Pain, whether from stubbing a toe or breaking a heart, hurts. Emotions jump to attention, seeking resolution and comfort. The trigger and resulting pain are often over-simplified. We give simple explanations and burden a single element with the blame.
Any experience is more than the simple events but a host of causes and consequences; the final episode encompasses the happening but also our interpretation of the happening—minor events interpreted as major catastrophes feel like major catastrophes. Thoughts transform occasional missteps, snubs and slights into unforgivable attacks. The over-critical mind creates mountains of meaning from the mole hills of experience, triggering shame, anger and fear; we should never underestimate the power of the mind.

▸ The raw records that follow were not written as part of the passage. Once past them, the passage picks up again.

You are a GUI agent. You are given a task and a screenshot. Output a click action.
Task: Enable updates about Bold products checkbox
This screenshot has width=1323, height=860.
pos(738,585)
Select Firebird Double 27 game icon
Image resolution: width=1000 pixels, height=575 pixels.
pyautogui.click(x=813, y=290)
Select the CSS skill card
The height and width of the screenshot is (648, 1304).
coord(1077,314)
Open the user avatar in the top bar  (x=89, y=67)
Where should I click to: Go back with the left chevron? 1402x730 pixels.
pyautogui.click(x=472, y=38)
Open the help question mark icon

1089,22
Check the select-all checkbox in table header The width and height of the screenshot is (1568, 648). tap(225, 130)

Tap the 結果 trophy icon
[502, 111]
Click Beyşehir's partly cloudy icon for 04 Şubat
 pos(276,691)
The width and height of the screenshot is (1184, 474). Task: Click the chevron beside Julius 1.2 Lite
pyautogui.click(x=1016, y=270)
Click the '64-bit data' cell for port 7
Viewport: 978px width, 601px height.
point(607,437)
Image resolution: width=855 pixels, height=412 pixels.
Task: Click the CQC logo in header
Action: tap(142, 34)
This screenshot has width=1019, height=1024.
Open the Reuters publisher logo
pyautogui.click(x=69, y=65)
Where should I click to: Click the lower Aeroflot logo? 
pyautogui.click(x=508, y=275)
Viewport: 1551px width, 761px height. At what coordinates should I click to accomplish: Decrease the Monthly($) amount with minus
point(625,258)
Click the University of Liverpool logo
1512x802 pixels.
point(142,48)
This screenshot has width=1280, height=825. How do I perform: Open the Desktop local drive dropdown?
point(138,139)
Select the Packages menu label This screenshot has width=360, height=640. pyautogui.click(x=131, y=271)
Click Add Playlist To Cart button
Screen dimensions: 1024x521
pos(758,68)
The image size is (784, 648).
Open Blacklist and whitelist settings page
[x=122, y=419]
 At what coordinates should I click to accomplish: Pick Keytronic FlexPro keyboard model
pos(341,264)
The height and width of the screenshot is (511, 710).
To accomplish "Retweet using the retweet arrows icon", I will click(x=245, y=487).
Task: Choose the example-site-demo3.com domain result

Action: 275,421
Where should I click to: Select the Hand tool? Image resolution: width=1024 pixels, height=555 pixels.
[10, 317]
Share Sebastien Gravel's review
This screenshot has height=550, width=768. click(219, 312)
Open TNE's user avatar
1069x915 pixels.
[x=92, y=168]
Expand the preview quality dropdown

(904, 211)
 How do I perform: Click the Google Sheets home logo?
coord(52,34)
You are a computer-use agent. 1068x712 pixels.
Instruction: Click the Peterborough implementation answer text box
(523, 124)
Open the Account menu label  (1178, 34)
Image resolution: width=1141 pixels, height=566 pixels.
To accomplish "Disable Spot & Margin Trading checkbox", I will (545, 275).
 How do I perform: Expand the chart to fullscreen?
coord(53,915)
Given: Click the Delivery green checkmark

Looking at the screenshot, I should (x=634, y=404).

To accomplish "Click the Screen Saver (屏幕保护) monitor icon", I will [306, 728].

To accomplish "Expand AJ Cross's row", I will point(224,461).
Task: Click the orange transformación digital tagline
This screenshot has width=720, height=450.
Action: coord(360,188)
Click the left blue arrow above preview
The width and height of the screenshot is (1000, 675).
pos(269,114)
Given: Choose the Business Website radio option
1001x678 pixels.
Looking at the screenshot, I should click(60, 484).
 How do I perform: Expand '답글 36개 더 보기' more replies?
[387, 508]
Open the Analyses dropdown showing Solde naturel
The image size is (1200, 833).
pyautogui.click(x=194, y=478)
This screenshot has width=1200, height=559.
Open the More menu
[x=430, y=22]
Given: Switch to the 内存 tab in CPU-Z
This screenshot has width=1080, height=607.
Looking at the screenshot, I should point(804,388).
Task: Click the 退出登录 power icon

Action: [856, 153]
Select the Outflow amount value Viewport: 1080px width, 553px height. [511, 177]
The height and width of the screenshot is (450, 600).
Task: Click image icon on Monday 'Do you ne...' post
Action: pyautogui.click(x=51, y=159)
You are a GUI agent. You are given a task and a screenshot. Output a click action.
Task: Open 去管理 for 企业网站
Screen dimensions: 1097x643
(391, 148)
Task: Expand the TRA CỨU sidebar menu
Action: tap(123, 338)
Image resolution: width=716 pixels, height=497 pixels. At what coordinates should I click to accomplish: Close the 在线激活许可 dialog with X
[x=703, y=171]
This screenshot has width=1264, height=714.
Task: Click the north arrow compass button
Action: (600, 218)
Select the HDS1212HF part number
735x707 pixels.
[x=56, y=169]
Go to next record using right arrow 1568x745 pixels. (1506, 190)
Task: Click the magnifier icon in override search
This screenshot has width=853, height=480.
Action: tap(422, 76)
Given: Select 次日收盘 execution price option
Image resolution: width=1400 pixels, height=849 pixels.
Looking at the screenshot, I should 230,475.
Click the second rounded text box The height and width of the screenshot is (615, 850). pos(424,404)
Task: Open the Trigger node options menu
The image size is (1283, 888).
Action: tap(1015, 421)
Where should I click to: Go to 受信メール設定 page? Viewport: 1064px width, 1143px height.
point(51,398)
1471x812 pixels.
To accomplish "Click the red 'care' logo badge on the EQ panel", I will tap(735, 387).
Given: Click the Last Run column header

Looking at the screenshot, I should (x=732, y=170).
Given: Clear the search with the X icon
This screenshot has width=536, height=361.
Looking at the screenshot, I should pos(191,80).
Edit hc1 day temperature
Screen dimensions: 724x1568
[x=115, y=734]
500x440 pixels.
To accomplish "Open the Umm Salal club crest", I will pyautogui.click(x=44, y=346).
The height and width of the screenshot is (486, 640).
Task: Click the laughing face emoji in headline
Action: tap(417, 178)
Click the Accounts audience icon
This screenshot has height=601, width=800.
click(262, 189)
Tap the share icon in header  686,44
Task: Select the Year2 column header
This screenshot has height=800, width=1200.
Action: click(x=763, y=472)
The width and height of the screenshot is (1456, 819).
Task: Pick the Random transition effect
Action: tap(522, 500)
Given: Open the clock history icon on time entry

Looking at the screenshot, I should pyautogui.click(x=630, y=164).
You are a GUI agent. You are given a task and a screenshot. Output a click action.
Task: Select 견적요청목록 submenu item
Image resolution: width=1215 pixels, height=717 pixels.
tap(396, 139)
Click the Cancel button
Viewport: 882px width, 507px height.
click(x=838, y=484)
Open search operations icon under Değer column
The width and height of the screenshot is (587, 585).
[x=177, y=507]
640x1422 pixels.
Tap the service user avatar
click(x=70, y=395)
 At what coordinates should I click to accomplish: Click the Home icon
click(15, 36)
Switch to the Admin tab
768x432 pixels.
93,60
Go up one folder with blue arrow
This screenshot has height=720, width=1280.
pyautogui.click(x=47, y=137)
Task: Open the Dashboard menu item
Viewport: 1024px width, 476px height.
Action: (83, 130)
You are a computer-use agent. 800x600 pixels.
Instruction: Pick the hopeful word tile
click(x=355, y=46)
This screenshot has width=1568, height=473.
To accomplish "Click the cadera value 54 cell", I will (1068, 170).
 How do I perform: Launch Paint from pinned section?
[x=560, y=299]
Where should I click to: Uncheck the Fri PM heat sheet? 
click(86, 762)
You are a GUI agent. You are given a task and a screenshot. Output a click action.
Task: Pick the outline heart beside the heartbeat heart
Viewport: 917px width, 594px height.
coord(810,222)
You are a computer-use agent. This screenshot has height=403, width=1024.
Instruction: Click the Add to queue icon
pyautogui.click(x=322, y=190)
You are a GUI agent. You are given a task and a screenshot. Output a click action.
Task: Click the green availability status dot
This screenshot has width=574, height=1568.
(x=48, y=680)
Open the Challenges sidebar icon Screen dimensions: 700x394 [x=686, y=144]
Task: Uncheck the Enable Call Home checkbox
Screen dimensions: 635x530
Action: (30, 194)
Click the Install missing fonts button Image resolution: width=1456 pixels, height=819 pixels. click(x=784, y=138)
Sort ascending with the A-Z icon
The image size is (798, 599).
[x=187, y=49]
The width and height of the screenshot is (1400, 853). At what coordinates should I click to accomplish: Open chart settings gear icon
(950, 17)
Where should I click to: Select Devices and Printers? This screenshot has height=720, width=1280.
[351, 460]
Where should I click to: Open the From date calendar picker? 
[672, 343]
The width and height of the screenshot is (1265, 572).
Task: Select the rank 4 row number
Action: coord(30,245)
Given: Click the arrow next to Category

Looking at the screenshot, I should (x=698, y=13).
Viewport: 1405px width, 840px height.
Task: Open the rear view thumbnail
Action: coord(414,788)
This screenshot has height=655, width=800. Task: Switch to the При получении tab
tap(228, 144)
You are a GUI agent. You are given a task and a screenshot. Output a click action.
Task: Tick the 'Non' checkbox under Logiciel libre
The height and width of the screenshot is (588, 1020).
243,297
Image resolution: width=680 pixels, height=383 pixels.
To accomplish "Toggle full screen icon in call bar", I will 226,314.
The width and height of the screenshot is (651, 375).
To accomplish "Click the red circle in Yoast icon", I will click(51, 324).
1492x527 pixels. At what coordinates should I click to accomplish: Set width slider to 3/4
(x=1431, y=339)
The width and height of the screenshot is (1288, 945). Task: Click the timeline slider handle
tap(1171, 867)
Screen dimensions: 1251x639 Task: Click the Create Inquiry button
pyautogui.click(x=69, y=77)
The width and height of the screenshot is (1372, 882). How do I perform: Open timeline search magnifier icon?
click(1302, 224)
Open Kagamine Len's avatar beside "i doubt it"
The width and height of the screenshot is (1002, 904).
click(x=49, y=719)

Thought-provoked pain still hurts, and still sounds a biological warning—alarming that something is wrong. But the something may simply be faulty churning of facts, spinning the emotional system into a panic. When we experience hurt, we should investigate facts surrounding the irritation. We may discover that the interference of faulty thinking, poking and pricking our psyche, making a relatively small matter into a festering wound.
Diagnosing the Cause of Pain
A wrong diagnosis of cause prevents healing; we bandage the wrong wound, attacking nontoxic intruders. The clearer the picture, the more effective our response. If the root of the pain is thoughts, we must challenge them while refraining from pointless blaming. But if the pain is from being wronged, we also address this, distancing ourselves for protection.
Without proper focus, we errantly retaliate against the wrong sources, alienating possible support, confusing areas of personal control, and damage futures. Misguided efforts frustrate recovery. We fail to gain wisdom from the hurts; discouraged, we give up, pain intensifies, and psychic defensiveness intervenes. When efforts pull us further from desired destinations, we eventually quit struggling and get swept up in the strong currents of a painful existence of chaos.